El lector “sin coordenadas”, el que se aventura ciego a leer este libro, sin consejos, sin valerse de la contratapa, termina por comprender la desaparición de “Una muchacha muy bella” casi al final. Sin embargo, a lo largo de las páginas, el autor nos va dejando algunas señales que nos empiezan a hacer ruido de que  “algo pasa”.  De a poco, va perfilando un papel de militancia activa, allá en los 70.

Pero quien habla en este libro es la voz de un hijo, todo parte de su mirada enamorada hacia su madre.
Ahora nuestra mirada enamorada como lectores, con algunos de los párrafos o temas que más nos gustaron.

Amores salvajes
“Estar con Desiré fue una selva. No nos vimos más. Haberme aventurado a la selva me dejó más dolorido de lo que podía recordar. Estaba temblando, asustado del vacío al que me había asomado”.

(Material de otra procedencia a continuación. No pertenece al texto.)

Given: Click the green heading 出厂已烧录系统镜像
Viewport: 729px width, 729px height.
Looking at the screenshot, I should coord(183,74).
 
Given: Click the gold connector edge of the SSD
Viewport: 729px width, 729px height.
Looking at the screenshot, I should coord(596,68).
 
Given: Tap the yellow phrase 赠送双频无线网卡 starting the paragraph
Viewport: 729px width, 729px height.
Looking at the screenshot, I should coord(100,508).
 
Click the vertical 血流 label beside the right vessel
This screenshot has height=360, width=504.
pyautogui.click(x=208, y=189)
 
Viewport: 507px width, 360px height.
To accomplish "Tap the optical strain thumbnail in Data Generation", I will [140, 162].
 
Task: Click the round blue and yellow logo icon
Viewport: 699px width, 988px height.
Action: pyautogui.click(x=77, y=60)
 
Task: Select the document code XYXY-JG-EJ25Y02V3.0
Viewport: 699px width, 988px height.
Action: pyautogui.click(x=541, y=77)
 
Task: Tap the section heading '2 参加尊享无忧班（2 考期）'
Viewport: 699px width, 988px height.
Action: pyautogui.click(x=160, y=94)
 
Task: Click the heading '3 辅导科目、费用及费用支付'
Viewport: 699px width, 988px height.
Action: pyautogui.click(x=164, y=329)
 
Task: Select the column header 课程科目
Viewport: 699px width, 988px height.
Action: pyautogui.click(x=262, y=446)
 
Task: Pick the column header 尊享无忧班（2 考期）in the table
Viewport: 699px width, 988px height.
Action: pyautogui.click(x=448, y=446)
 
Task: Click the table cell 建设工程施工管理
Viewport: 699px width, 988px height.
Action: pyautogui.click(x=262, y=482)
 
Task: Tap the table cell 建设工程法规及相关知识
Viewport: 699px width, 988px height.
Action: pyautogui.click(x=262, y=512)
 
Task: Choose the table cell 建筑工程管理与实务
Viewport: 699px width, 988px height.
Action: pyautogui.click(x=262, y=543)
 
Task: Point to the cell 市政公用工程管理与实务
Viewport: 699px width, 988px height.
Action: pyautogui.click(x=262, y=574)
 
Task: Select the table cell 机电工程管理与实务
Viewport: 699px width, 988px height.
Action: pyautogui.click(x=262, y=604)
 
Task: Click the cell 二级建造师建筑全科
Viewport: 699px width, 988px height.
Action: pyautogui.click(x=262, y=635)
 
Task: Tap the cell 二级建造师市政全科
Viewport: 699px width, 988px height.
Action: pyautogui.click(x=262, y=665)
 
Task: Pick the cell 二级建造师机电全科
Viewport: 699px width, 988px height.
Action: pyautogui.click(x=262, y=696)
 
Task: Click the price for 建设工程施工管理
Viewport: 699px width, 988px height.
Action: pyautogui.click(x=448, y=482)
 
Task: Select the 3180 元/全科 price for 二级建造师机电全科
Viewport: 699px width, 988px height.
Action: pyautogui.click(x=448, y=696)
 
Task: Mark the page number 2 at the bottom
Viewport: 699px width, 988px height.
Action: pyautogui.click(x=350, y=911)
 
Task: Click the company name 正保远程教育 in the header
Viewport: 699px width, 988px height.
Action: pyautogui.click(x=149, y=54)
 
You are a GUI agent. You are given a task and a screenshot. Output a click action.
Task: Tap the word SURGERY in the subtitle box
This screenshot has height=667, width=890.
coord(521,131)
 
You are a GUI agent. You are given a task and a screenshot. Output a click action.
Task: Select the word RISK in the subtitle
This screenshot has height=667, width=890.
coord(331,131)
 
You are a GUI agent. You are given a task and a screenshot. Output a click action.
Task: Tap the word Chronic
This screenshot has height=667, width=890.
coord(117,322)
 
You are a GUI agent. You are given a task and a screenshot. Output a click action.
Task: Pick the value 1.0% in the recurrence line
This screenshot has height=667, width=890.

La imposibilidad del lenguaje
“Puse especial atención en darle todo lo que yo necesitaba que ella me diera … Para esos momentos el lenguaje tendría que ser una invención, que de la nada más absoluta suene por primera vez la palabra inicial, para que su corazón quedara irradiado para siempre de mi gratitud, lo único que sentí, además de tristeza… “

Del sentimiento de cuando ya nada es como antes
Llegué al rellano de esa luz demasiado brillante y me enfrenté al hueco de la puerta abierta. Los ojos me dolieron de tanto resplandor que entraba por la persiana levantada hasta el cielo, como jamás la levantábamos… Todo estaba en otro sitio, todo estaba revuelto. Mi casa estaba rota. No voy a volver a leer, nunca, pensé mientras Elvira me abrazaba desde atrás …

La orfandad
En varias entrevistas que le realizaron a López, la orfandad está planteada desde una doble cara. Por un lado, desde ese “nuevo huérfano” tras la desaparición de su madre, y que queda a cargo de Elvira, la vecina que les presta el teléfono. Y por otro lado, la orfandad del Estado, ese Estado que hace desaparecer gente, que desaparece todas las leyes, dejando huérfana a la sociedad.

La yapa

  • Esta es la primera novela de Julián López.
  • Fue elegido “Libro del año” en 2013 por Eterna Cadencia. Desde que empezó el concurso en 2009, fue la primera vez que se llevó el premio un libro publicado por la editorial.
  • No es una novela auto biográfica, pero hay algunos retazos de su vida presentes: su madre murió en la década del 70, aunque no tenía que ver con la militancia.